Bad dudes. Stone cold.
I'm worried about a false flag op during the MMP. Any of these maliantes could shoot up a truckload of illegals, and pin it on the MM. Imagine the backblast, because you know the MSM will play it as a straight MM op. It would be amazing to behold.
You know it has been discussed
The ACLU would love it
Yep. That's why such false flag ops are a big element in my novel, to get the idea out, to make people think critically about "who benefits," and not just knee-jerk it.
Bad dudes. Stone cold.
There are a few Cubanos working with or for them, as well. But I concur completely with your assessment.

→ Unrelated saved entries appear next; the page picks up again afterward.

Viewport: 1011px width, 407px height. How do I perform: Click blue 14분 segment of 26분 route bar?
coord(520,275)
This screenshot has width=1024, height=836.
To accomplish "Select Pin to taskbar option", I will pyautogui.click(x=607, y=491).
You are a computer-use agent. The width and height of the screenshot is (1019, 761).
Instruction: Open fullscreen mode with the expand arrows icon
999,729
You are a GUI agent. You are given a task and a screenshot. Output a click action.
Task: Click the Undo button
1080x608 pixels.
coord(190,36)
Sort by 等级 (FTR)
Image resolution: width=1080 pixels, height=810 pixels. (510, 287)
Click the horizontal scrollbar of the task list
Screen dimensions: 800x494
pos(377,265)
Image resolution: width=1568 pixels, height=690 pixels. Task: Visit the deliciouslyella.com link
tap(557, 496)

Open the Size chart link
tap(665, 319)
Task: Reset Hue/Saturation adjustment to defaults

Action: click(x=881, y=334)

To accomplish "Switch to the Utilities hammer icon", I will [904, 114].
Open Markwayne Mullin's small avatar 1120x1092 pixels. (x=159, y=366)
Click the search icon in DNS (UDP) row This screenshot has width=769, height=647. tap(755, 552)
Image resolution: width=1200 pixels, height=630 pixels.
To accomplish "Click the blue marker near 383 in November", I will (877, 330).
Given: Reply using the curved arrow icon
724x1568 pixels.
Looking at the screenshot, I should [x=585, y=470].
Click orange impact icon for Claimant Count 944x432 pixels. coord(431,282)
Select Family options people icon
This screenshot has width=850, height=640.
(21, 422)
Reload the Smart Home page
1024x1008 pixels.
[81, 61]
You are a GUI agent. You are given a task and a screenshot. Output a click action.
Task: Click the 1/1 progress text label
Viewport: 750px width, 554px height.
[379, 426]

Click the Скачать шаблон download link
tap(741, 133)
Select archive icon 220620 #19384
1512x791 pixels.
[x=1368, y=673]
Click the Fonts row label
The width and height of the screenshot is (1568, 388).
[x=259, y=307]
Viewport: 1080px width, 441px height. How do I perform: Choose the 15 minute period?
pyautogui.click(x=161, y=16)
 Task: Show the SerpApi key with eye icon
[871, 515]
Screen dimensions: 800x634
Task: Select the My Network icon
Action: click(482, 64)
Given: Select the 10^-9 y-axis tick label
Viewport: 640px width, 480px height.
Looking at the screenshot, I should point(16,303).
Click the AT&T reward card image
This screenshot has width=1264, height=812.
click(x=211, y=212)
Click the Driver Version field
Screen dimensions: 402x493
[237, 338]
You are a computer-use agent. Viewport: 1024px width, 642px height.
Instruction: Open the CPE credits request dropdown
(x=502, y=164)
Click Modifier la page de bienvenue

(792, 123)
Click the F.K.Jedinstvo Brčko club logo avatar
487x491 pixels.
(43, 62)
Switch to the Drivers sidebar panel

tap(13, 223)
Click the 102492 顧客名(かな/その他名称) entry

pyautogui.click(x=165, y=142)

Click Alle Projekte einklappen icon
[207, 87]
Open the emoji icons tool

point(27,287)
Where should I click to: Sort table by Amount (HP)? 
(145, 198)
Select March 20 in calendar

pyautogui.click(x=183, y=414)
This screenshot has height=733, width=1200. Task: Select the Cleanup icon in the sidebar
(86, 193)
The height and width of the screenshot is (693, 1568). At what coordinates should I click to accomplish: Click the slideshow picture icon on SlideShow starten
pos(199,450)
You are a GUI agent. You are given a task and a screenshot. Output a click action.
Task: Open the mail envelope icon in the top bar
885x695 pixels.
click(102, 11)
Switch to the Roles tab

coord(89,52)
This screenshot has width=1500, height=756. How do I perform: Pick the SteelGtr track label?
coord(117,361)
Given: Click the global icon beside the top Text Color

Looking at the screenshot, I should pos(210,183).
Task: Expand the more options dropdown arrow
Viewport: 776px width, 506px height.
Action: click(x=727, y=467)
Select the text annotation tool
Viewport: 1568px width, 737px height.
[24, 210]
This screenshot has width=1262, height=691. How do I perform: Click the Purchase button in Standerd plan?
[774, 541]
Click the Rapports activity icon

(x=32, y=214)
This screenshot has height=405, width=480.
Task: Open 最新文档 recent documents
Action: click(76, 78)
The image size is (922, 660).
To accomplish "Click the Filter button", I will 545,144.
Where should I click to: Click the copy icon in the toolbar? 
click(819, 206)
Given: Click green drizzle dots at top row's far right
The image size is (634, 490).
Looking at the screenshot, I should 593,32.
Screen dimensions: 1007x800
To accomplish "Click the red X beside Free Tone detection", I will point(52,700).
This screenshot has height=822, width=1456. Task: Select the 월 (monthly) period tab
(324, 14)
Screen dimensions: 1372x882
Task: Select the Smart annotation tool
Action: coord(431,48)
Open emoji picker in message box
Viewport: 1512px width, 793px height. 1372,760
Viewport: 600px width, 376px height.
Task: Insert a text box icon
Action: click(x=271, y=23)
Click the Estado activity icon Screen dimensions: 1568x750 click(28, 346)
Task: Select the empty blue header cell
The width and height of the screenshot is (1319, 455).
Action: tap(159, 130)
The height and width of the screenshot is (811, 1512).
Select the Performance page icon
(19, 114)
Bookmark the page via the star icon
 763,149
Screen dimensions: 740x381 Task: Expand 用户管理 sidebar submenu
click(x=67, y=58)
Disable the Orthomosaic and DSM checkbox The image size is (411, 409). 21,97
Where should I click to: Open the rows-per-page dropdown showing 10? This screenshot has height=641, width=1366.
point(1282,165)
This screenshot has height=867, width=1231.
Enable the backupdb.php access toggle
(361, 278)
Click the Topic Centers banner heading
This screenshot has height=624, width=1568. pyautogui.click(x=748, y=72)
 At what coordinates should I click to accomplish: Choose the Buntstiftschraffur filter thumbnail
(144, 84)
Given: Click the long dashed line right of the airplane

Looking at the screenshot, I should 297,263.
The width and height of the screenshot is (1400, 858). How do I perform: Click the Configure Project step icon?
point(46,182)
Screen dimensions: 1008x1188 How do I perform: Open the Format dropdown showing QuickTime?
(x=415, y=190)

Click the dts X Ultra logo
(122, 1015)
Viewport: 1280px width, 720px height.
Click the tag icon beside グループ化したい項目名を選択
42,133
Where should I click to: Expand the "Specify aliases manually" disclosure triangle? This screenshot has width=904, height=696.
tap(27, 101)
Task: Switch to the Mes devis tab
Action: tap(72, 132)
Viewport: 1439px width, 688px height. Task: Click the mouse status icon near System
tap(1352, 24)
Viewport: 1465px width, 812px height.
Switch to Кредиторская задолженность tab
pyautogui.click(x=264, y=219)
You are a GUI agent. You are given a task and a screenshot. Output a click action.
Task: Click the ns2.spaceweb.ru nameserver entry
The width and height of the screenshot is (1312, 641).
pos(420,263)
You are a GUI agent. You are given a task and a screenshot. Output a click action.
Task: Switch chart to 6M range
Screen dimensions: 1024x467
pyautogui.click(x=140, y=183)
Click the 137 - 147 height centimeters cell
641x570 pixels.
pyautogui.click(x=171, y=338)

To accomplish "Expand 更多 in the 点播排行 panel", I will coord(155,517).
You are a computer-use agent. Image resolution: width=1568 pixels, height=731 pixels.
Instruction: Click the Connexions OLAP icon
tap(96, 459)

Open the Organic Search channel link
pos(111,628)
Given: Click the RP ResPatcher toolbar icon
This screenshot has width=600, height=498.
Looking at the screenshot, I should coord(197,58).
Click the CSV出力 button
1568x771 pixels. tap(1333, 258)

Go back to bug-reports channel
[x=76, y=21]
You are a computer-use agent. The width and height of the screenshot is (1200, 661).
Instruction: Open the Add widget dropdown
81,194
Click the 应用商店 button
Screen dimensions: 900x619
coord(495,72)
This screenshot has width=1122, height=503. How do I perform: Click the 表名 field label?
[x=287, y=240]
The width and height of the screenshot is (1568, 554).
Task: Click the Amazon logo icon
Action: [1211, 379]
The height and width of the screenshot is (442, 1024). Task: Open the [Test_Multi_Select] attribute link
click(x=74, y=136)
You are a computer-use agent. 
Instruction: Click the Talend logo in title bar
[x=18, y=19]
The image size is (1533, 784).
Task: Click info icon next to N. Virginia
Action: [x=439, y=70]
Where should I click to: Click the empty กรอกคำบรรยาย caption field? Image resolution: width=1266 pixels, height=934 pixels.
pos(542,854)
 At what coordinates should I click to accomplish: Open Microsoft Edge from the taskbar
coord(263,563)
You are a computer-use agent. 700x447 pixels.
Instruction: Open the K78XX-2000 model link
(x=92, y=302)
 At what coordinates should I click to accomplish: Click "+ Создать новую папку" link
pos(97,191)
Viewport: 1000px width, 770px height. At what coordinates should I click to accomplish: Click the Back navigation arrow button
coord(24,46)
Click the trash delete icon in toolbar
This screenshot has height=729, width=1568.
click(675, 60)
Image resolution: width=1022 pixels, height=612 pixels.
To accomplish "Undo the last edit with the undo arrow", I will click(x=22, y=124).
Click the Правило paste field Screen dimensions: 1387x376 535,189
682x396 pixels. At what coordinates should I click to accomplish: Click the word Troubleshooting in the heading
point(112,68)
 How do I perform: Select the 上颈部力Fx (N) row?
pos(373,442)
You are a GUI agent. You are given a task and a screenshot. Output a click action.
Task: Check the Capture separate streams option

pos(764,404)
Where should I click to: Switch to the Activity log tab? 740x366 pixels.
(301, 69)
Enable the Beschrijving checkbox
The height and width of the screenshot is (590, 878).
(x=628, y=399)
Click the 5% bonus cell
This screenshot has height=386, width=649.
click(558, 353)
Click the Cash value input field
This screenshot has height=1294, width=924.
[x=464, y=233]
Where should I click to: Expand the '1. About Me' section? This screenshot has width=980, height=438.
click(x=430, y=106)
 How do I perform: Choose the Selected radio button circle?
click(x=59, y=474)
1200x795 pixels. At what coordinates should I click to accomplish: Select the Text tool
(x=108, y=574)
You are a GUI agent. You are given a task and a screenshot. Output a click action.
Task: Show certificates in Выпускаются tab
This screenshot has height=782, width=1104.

Roberto Barbosa Solís, presunto pistolero de Joaquín "El Chapo" Guzmán Loera.
Foto: Tomada de la TV
Archy: The zetas have moved in on Ashby street(black)gang and the "good old boys" territory with impugnity here in Georgia, rural and urban. They run the "ice" rings here. They're stone cold, semi-professional, but not very highly polished or tactically efficient in large numbers. Good enough to fool Fulton county, but that ain't saying much.